• Written exercise 1:
Check these statements against the TRECVID 2007 data and annotation text. For each, answer yes or no and quote the words of the text that decide it.
(a) Georges Quénot and Stéphane Ayache organized a collaborative annotation for TRECVID 2007.
(b) The speech recognition output from the University of Twente is already available.
(c) Christof Monz contributed machine translation from English to Dutch.

Distribution of all development data and test data (including for the shot boundary task) will be by download from NIST's and any other password-protected mirror servers we are able to get set up.
Georges Quénot and Stéphane Ayache of LIG (Laboratoire d'Informatique de Grenoble, formerly CLIPS-IMAG) have organized a collaborative annotation for TRECVID 2007 as this was organized for TRECVID 2003 and 2005. Participants in that effort are invited to take spart in experiments related to the use of active learning in the collaborative annotation process. Details about these experiment are available here.
Please cite the following paper with respect to the 2007 LIG collaborative annotation effort:
Stéphane Ayache and Georges Quénot, "TRECVID 2007 Collaborative Annotation using Active Learning,", TRECVID'2007 Workshop, Gaithersburg, MD, USA, November 5-6, 2007.
The University of Twente has offered to provide the output of an automatic speech recognition system on the Sound and Vision data. We are not yet sure when this will be available.
Christof Monz of Queen Mary, University London has contributed machine translation (Dutch to English) for the Sound and Vision video (ASR output or speech).
Christian Petersohn at the Fraunhofer (Heinrich Hertz) Institute in Berlin has again provided the master shot reference. Please use the following reference in your papers:
C. Petersohn. "Fraunhofer HHI at TRECVID 2004: Shot Boundary Detection System", TREC Video Retrieval Evaluation Online Proceedings, TRECVID, 2004 URL: www-nlpir.nist.gov/projects/tvpubs/tvpapers04/fraunhofer.pdfPeter Wilkins and Kirk Zhang of the Dublin City University team have formatted the reference. The following paragraphs describe the method used in 2005/6 and repeated with the data for 2007.

• Written exercise 2: Duplicate the records between the line holding "Switch to the Карма profile tab" and the line holding "click(x=22, y=87)", inclusive, and nothing else.

• Material:

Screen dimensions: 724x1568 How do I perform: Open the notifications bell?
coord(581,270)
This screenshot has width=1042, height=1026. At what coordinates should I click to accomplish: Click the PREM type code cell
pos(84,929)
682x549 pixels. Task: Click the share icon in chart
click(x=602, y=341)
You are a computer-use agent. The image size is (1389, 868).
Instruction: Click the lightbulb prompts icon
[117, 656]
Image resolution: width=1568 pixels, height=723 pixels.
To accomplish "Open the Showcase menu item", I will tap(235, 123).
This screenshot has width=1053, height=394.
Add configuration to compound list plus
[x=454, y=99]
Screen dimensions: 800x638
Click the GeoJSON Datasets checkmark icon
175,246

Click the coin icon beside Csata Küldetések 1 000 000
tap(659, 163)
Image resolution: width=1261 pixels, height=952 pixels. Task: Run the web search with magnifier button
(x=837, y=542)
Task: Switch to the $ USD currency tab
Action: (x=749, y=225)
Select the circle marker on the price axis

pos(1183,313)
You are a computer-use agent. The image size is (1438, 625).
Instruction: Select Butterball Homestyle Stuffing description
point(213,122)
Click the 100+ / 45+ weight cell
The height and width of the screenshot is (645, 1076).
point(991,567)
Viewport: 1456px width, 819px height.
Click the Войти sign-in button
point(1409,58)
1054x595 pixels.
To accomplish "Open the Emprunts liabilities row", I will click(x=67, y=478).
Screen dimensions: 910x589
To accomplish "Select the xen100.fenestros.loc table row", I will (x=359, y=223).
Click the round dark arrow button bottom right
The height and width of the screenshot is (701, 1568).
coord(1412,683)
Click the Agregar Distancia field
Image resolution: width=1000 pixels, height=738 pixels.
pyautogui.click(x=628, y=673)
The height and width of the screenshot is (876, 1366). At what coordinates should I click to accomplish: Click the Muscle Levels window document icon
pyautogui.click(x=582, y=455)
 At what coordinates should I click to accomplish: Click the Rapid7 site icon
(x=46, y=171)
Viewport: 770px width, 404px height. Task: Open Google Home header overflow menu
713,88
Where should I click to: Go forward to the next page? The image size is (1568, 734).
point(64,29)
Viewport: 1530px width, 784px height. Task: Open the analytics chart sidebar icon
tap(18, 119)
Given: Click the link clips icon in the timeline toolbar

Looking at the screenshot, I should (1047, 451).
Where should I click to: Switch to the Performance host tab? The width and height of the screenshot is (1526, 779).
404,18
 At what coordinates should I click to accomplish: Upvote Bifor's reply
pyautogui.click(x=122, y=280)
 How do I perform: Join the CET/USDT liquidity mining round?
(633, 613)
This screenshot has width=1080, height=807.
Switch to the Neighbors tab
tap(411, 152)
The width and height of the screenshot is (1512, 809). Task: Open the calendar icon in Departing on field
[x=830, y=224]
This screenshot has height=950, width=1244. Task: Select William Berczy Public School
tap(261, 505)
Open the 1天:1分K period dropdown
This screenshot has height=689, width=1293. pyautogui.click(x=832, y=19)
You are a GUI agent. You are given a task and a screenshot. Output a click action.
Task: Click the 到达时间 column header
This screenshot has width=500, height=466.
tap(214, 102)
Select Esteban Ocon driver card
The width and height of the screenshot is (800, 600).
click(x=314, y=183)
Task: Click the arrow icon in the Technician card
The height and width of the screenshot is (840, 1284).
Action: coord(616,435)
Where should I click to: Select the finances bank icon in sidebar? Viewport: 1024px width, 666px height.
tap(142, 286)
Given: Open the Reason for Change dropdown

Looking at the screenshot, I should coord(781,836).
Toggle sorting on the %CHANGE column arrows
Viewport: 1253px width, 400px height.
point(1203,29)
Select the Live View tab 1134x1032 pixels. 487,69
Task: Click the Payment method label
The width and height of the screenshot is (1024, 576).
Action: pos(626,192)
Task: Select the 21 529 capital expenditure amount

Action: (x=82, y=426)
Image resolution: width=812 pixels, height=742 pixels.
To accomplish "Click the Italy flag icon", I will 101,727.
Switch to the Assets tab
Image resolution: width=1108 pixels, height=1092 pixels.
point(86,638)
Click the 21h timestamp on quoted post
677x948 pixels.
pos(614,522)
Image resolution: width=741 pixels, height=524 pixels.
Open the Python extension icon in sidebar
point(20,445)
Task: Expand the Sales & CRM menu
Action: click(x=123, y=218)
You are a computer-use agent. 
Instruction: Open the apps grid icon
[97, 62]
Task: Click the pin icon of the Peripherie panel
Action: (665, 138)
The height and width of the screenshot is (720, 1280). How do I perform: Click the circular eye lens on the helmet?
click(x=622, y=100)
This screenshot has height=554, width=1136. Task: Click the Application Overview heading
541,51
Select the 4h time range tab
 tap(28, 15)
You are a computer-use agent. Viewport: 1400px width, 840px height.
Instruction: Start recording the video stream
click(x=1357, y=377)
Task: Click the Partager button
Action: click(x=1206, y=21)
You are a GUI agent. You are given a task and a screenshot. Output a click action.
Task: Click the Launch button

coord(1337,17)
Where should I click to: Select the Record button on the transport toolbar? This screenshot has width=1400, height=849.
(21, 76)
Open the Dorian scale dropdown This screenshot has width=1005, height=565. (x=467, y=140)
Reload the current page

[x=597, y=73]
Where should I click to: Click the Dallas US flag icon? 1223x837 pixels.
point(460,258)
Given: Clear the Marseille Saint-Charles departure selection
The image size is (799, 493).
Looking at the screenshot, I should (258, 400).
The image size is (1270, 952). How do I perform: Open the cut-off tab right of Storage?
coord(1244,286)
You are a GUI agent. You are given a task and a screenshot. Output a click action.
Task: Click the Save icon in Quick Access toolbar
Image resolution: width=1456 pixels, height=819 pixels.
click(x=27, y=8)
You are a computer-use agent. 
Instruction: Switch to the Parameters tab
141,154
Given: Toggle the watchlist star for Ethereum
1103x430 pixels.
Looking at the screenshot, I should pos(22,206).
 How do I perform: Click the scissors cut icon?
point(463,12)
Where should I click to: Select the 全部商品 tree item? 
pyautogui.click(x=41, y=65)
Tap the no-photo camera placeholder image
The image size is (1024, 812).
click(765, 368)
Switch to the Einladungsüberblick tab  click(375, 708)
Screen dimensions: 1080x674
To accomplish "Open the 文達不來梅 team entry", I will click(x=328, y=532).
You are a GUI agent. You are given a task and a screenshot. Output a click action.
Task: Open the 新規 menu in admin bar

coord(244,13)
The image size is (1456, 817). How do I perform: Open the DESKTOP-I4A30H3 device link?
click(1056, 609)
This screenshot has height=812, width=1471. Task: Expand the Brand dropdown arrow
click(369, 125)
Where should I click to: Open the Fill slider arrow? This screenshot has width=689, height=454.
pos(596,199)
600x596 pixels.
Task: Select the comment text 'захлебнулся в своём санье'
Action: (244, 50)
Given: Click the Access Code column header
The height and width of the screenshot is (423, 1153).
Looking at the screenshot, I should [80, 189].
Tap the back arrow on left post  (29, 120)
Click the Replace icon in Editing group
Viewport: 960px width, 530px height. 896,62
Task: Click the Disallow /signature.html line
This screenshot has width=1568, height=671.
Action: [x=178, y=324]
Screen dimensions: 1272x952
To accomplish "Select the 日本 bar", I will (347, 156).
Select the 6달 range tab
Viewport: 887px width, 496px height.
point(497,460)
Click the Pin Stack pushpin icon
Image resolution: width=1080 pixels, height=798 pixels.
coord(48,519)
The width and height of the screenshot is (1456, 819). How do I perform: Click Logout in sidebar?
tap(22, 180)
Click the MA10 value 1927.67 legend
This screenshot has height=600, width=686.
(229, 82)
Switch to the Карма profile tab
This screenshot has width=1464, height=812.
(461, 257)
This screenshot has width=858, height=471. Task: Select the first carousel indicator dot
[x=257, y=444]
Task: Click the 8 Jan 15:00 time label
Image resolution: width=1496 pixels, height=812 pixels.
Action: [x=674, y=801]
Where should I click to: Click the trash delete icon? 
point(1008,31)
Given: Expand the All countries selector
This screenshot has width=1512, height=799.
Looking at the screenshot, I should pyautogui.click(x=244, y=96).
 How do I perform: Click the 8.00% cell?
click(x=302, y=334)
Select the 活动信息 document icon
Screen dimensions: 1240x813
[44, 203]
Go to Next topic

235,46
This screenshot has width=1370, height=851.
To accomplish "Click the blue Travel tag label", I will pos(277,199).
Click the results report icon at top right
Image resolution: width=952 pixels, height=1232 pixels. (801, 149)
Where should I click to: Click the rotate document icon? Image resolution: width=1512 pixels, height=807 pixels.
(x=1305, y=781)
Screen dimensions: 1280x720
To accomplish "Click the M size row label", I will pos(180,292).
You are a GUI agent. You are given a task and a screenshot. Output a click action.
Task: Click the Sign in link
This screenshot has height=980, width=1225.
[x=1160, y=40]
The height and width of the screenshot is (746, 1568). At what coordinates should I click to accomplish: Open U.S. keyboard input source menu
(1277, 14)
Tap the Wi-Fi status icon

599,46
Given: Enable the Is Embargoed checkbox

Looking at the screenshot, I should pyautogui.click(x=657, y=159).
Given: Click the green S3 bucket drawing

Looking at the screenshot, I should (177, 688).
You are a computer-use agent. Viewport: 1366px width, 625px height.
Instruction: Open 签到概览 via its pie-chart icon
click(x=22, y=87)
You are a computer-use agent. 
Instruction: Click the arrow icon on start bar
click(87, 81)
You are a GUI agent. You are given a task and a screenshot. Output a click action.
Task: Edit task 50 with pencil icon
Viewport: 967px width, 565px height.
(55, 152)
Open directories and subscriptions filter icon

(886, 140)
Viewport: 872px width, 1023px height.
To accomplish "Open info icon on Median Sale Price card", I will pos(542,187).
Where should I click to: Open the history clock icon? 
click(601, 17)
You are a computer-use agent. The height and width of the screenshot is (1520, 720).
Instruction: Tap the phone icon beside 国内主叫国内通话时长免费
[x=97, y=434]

• Task solution 1:
(a) Yes: "Georges Quénot and Stéphane Ayache of LIG (Laboratoire d'Informatique de Grenoble, formerly CLIPS-IMAG) have organized a collaborative annotation for TRECVID 2007"
(b) No: "We are not yet sure when this will be available."
(c) No: "machine translation (Dutch to English)"

• Task solution 2:
Switch to the Карма profile tab
This screenshot has width=1464, height=812.
(461, 257)
This screenshot has width=858, height=471. Task: Select the first carousel indicator dot
[x=257, y=444]
Task: Click the 8 Jan 15:00 time label
Image resolution: width=1496 pixels, height=812 pixels.
Action: [x=674, y=801]
Where should I click to: Click the trash delete icon? 
point(1008,31)
Given: Expand the All countries selector
This screenshot has width=1512, height=799.
Looking at the screenshot, I should pyautogui.click(x=244, y=96).
 How do I perform: Click the 8.00% cell?
click(x=302, y=334)
Select the 活动信息 document icon
Screen dimensions: 1240x813
[44, 203]
Go to Next topic

235,46
This screenshot has width=1370, height=851.
To accomplish "Click the blue Travel tag label", I will pos(277,199).
Click the results report icon at top right
Image resolution: width=952 pixels, height=1232 pixels. (801, 149)
Where should I click to: Click the rotate document icon? Image resolution: width=1512 pixels, height=807 pixels.
(x=1305, y=781)
Screen dimensions: 1280x720
To accomplish "Click the M size row label", I will pos(180,292).
You are a GUI agent. You are given a task and a screenshot. Output a click action.
Task: Click the Sign in link
This screenshot has height=980, width=1225.
[x=1160, y=40]
The height and width of the screenshot is (746, 1568). At what coordinates should I click to accomplish: Open U.S. keyboard input source menu
(1277, 14)
Tap the Wi-Fi status icon

599,46
Given: Enable the Is Embargoed checkbox

Looking at the screenshot, I should pyautogui.click(x=657, y=159).
Given: Click the green S3 bucket drawing

Looking at the screenshot, I should (177, 688).
You are a computer-use agent. Viewport: 1366px width, 625px height.
Instruction: Open 签到概览 via its pie-chart icon
click(x=22, y=87)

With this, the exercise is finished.